--- BEGIN SOURCE TEXT ---

Sunday, September 23, 2007

Oh Lord, Wontcha Buy me a New Mandoline

Thick black runny tears were running down my face and I regretted having put on that mascara in the first place this morning. What was I thinking? Onions and mascara do not mix. But I wasn’t thinking that when I dollied up. We were to have a guest for lunch. Loïc had just called to let me know when they would be finished and arriving to the house, so I had to step up the pace. They would be here any time now and here I was looking like Janis Joplin on a bad trip with a pile of onions. I was really thankful for the mandolin after all. I am such a baby when it comes to chopping onions. Even slicing off the ends and peeling them has me a blubbering mess. The bells of the church began to ring just when I’d gotten them sliced, and I took it as a signal. I was running late.

Earlier this week, my butcher gave me a nice big sack of veal bones he’d set aside for me when he carved the animal, so I could make stock. I made your typical veal stock the other night, roasting the bones and long simmering them with a bouquet and some root vegetables. This morning I heated the stock back up slowly at the same time that I cooked the onions in another pot.

--- END SOURCE TEXT ---
--- BEGIN SUPPLIED ENTRIES ---

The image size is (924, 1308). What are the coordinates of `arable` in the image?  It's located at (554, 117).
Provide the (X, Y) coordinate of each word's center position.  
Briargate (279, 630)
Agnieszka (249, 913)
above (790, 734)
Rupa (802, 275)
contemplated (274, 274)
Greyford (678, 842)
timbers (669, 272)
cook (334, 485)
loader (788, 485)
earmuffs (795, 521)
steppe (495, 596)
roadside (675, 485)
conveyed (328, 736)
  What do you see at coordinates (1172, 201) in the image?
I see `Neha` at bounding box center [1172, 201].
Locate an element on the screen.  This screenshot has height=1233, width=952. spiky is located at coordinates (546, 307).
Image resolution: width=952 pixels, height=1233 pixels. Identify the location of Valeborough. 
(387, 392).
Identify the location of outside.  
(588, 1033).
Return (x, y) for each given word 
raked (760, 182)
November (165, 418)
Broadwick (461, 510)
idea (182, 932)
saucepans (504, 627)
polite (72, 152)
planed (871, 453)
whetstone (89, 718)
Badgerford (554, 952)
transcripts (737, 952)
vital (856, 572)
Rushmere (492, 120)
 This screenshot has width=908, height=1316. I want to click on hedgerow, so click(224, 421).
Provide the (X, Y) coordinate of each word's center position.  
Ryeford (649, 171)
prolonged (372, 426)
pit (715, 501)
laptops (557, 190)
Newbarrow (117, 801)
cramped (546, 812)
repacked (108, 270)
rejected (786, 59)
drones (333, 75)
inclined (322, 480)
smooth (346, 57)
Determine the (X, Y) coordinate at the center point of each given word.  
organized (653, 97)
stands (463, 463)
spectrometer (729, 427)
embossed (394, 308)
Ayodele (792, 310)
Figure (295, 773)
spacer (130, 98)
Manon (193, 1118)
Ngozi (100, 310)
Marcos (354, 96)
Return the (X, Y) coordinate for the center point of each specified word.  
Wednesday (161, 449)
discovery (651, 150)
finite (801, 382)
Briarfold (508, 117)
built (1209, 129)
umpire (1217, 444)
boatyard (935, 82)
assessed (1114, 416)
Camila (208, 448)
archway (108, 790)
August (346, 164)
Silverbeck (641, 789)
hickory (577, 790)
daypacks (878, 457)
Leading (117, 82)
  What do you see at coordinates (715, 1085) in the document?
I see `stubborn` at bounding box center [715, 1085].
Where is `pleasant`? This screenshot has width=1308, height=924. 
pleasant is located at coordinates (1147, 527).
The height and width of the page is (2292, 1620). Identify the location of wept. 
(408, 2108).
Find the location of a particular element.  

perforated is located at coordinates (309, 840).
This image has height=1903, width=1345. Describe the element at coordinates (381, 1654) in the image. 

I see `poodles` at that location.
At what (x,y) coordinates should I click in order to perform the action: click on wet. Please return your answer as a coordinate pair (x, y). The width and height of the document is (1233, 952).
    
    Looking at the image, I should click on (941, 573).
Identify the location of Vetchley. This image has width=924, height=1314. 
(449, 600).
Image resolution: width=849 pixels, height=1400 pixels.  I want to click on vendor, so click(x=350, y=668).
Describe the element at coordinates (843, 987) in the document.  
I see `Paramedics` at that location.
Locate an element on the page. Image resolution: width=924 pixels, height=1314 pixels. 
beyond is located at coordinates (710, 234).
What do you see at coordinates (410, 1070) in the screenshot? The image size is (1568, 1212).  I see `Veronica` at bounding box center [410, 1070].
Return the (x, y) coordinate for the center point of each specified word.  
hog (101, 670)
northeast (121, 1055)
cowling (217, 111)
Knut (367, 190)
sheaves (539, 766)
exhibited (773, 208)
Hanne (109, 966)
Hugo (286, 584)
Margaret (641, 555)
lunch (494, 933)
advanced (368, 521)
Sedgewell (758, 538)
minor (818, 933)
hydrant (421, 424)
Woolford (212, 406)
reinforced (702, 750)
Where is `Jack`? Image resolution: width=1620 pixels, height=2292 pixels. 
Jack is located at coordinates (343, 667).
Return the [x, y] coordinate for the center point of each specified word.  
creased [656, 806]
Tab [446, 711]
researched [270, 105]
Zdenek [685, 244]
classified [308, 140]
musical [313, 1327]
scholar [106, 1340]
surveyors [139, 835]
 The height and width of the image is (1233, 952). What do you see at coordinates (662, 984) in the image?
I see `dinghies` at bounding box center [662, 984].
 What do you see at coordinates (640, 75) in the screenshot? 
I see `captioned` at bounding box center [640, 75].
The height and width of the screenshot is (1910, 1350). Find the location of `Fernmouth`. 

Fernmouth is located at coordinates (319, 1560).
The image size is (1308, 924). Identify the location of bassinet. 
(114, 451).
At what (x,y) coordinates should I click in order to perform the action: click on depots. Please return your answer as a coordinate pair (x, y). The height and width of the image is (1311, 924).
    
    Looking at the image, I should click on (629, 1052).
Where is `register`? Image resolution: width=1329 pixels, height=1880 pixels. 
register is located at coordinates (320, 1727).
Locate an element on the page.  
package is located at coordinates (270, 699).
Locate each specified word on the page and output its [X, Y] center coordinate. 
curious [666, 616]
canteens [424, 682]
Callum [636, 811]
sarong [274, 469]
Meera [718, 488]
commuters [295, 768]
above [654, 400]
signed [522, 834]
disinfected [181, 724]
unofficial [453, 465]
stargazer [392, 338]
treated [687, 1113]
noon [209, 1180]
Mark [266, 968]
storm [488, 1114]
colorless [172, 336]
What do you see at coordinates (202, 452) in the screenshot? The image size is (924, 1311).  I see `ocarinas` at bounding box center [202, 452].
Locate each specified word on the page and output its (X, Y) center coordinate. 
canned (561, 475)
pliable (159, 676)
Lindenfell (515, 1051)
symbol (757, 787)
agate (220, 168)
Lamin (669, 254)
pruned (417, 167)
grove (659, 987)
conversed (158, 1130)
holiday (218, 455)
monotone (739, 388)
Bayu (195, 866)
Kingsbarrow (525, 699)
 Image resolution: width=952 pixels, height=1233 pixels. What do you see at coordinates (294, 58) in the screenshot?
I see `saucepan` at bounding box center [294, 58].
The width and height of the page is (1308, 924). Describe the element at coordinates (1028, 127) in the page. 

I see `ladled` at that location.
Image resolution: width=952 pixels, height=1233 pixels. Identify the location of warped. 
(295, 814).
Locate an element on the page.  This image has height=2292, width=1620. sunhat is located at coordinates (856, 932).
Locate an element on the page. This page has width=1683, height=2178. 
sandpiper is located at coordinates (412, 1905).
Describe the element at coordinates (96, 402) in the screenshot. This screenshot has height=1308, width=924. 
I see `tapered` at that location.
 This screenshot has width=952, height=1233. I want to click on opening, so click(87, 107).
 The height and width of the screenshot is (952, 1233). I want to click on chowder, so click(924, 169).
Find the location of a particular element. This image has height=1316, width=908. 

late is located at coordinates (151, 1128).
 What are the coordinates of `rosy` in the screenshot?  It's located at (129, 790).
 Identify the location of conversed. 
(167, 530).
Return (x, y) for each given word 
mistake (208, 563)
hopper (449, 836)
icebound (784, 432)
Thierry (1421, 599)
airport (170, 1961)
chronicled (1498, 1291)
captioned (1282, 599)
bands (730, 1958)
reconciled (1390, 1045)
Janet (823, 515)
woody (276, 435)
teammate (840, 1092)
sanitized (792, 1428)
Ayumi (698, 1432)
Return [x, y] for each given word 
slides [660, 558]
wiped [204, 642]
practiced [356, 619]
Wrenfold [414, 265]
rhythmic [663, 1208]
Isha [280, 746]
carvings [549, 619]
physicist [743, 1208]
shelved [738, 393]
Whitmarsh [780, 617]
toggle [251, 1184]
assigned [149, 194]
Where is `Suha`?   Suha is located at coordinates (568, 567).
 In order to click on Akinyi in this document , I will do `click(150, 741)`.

--- END SUPPLIED ENTRIES ---

**JOBS**:
- 1) In the cooking blog post, what did the butcher set aside for the writer earlier that week?
- 2) Resume the cooking blog post after its final sentence and keep writing it.

**ANSWERS BY TASK**:
- 1) A nice big sack of veal bones for making stock.

- 2)
There was a huge mixing bowl full of onions after I chopped them, but within a few minutes on the heat, they began to reduce and release their juice, and after a little while I could transfer them to a smaller pan where I would allow them to simmer, reduce and caramelize. Once I had them stabilized over a nice low heat, I mixed in a spoonful of flour and picked up my basket to make my round at the market.

On Sundays, especially after church lets out, the market at Quai Saint Antoine is in a state of relative mayhem. I knew where I had to be going, but every 10 yards a couple of families had stopped in the middle of everything to greet each other. They had with big sacks in their hands and bouquets of flowers jutting out this way and that, children and dogs impatiently tugging off in various directions while the parents enjoyed catching up on the neighborhood gossip, completely oblivious to the fact that they were blocking traffic. I understand what it means to “fait les courses”. I was dodging back and forth as if in an obstacle course in order to get through to the vendors that had the things I needed for lunch.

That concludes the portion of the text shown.